# Sailing in Clearwater/Tampa Bay Fl.



## timangiel

My wife and I are going to be visiting the Clearwater/Tampa Bay area of Florida in early March. My wife would really like to go sailing while we are there (actually so would I). We are only going to be there for a few days and are only looking for a day sail. Are there any places in that area that rent smaller sailboats or Cats in that area?


----------



## timangiel

*found one*

I friend of mine found this for me: Clearwater Community Sailing Center
which is pretty much exactly what I was looking for, so I thought I would post it in case someone else is interested. If anyone knows of anymore places in the area, please let me know. Thanks.


----------



## billsull

I was in the Clearwater area on vacation about a year ago and looking for a way to go sailing for a day with the family. I also considered the Clearwater Community Sailing Center, but when I thought about it further, I figured that I'd have a better time than the rest of the family - small boat, Captain Bligh for a skipper, etc. ;^).
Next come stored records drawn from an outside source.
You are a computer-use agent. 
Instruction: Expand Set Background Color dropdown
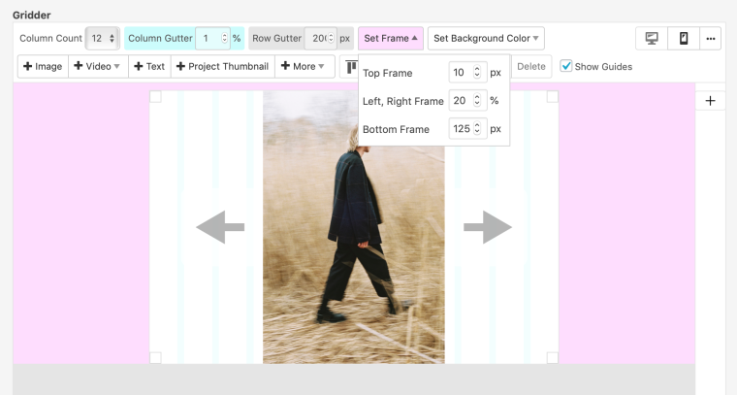[x=486, y=39]
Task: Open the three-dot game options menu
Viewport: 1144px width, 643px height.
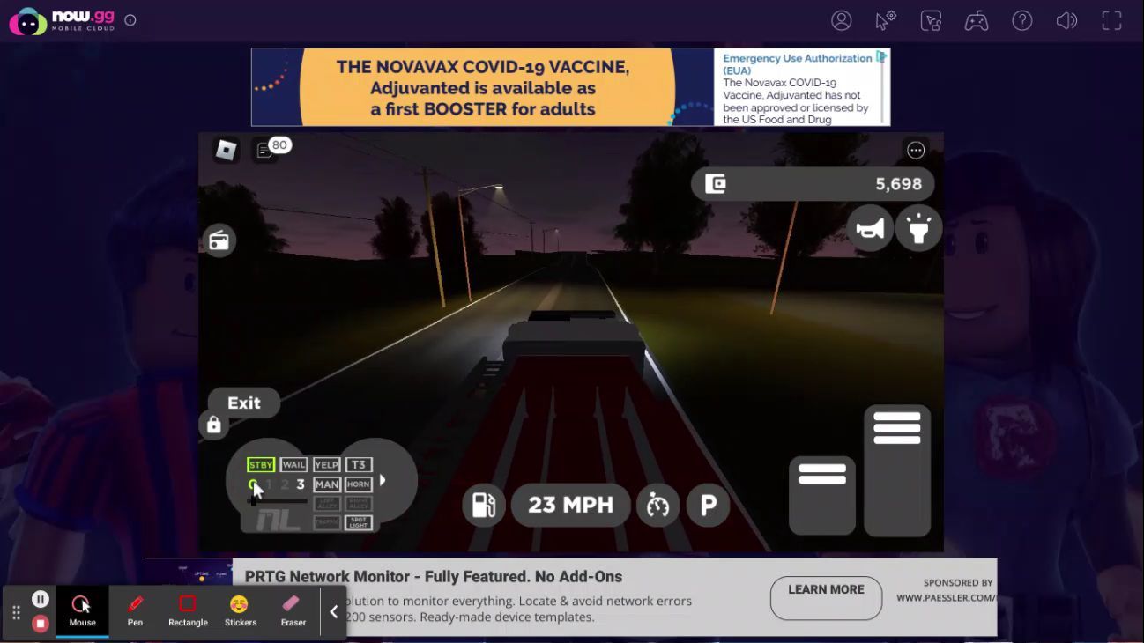Action: 916,151
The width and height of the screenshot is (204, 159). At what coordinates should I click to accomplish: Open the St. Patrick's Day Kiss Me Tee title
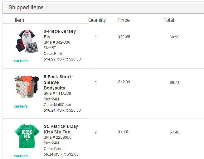(61, 129)
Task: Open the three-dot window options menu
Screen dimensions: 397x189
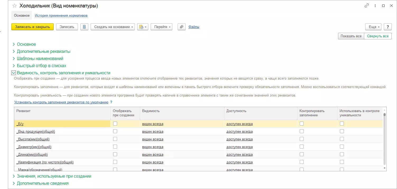Action: click(375, 6)
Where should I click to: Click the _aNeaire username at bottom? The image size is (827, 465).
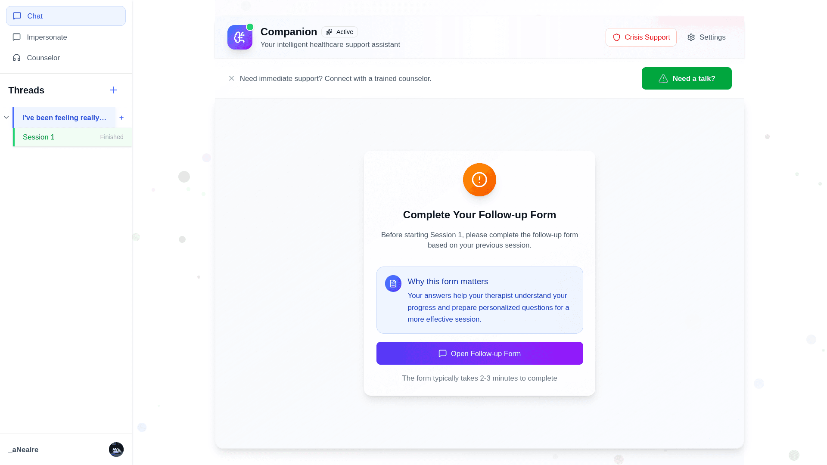(x=23, y=450)
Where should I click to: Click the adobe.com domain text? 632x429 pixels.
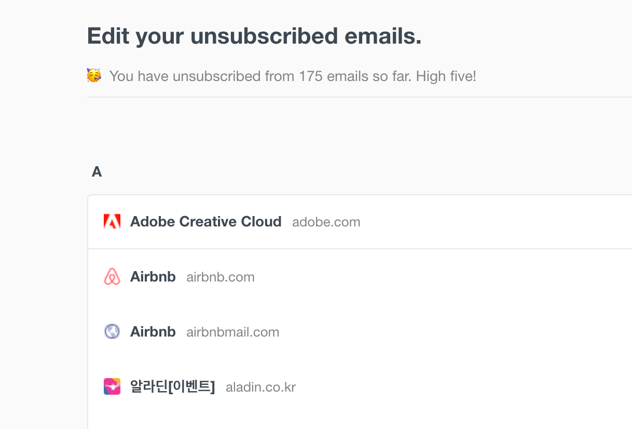click(326, 222)
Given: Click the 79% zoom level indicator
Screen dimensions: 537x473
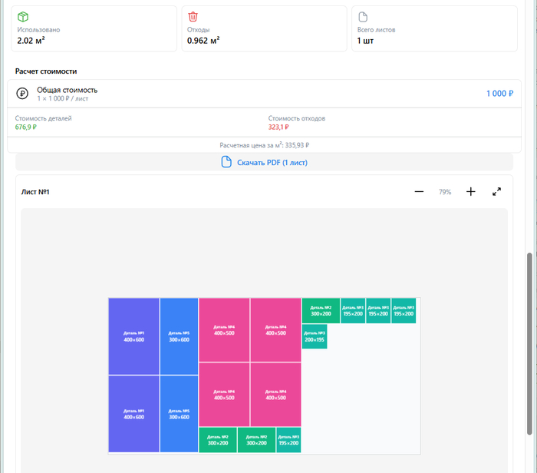Looking at the screenshot, I should pos(445,192).
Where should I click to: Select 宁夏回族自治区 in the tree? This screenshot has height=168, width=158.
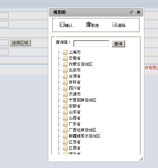(82, 100)
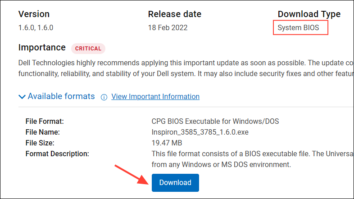Viewport: 354px width, 199px height.
Task: Click the CRITICAL importance badge
Action: tap(88, 49)
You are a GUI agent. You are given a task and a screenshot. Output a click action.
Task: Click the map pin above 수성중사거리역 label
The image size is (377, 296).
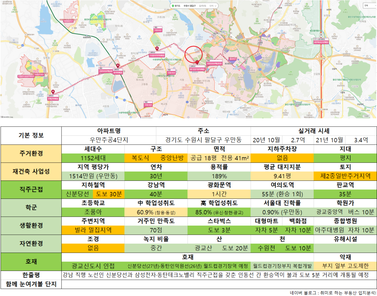point(157,49)
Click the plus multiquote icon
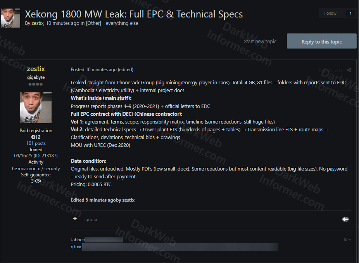 click(75, 219)
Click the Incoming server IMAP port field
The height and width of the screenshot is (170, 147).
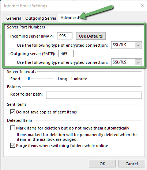pos(65,36)
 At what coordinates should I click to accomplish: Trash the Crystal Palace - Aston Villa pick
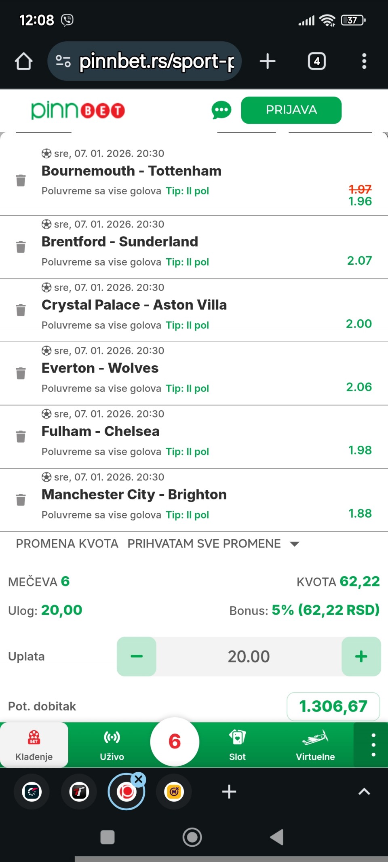[21, 310]
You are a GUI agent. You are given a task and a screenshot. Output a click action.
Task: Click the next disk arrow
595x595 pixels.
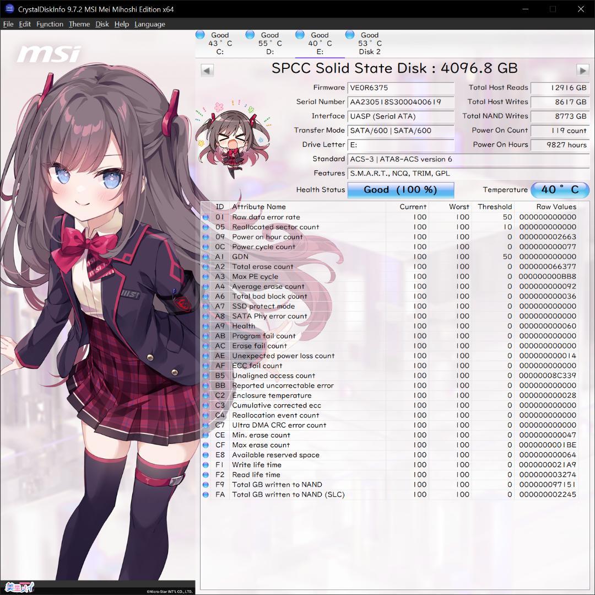tap(583, 69)
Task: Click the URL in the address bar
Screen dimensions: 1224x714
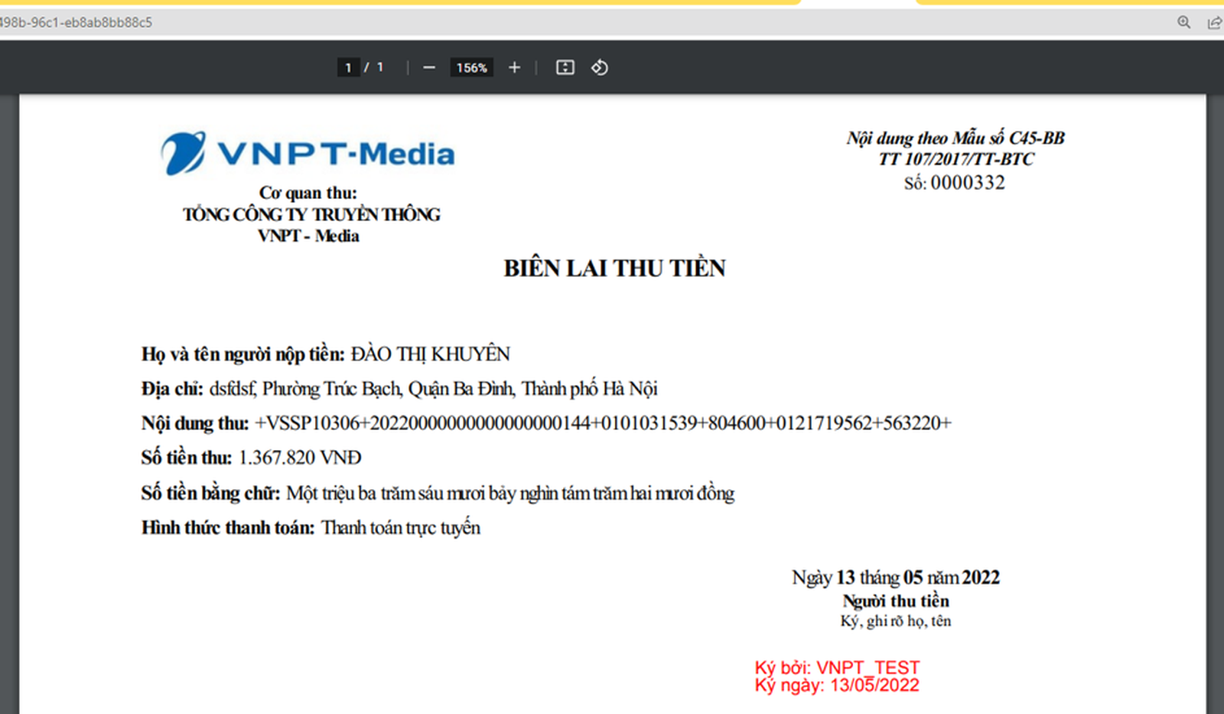Action: (77, 22)
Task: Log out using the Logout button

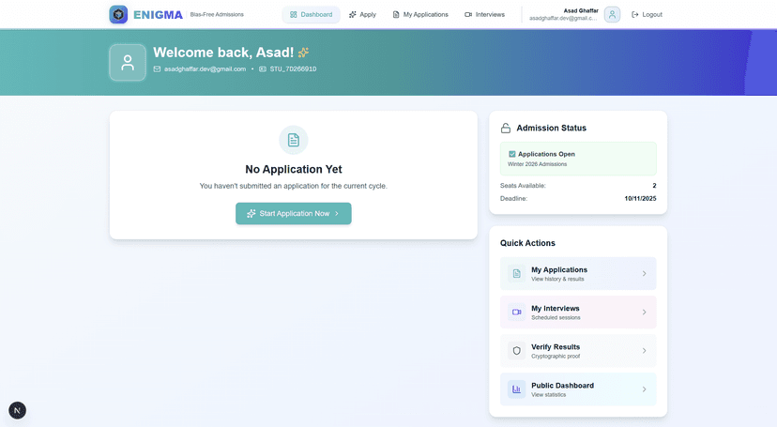Action: click(x=647, y=14)
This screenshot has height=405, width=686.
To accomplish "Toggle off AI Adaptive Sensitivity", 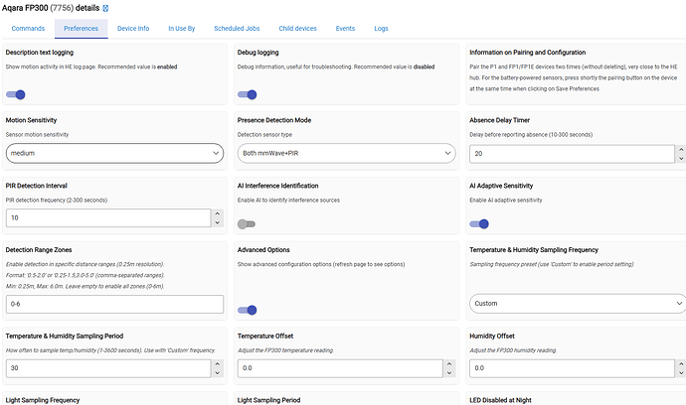I will 479,224.
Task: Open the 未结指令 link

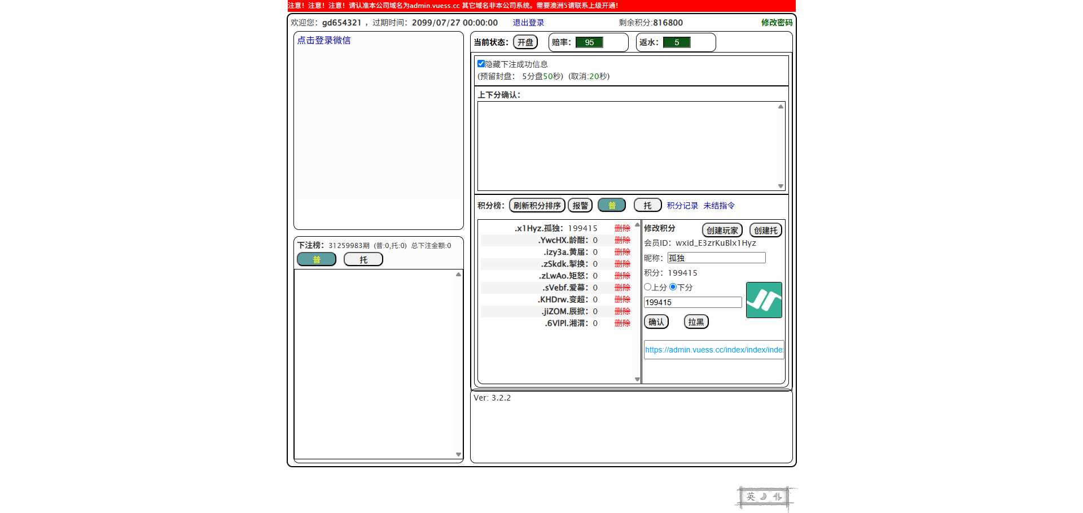Action: tap(718, 206)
I ended up signing up for a half day sail on a Jeanneau 34 through Windsong Charters. We had a great captain that took us out to a nearby island for snorkeling and beachcombing - I highly recommend them! I'm a "Sailnet newbie" so I can't post links, but you can find them easily with a search engine.

I still want to try out CCSC, but that will have to wait for the next "business trip" to Florida! Good luck!


----------



## PilotAlso

Hey another Windsong Charters customer.

My family and I have taken two of their charters. Both half days. They are very inexpensive and a blast to boot.

We sailed the Jeanneau and a Catalina 30. The captains were perfect both sails. Great guys who knew how to be on the boat without being intrusive yet offer good conversation when appropriate.

We're heading down again next week and plan to get our Florida sailing fix while visiting out daughter who works at Sea World in the Shamu show.


----------



## BlueWaterMD

I am planning on hauling the boat out sometime in March to do some work. Send me a PM before you get down here. It my boat is still in the water, I would be more than happy to take you out for an afternoon.


----------



## Yamsailor

You can go out on Kathleen D sailing charters. they are based out of Clearwater during the winter months. It is not a bareboat but the Captain will let you sail the boat as much as you want.

Website: www.kathleend.net Kathleen D Sailing Catamaran - Kathleen D Home Page


----------



## timangiel

BlueWaterMD said:


> I am planning on hauling the boat out sometime in March to do some work. Send me a PM before you get down here. It my boat is still in the water, I would be more than happy to take you out for an afternoon.


That's a very kind offer, thank you.


----------



## ccollins0601

Yam,
Just got back from a week in Venice with my in-laws. We went out on the Kathleen D Saturday for a sunset cruise. Great boat and great location, not much wind when we went out but everyone had a blast. Thanks for the recommendation!


----------



## Yamsailor

ccollins0601:

Glad I could help and that you had a great time! You probably already know this but I'll tell you anyway. 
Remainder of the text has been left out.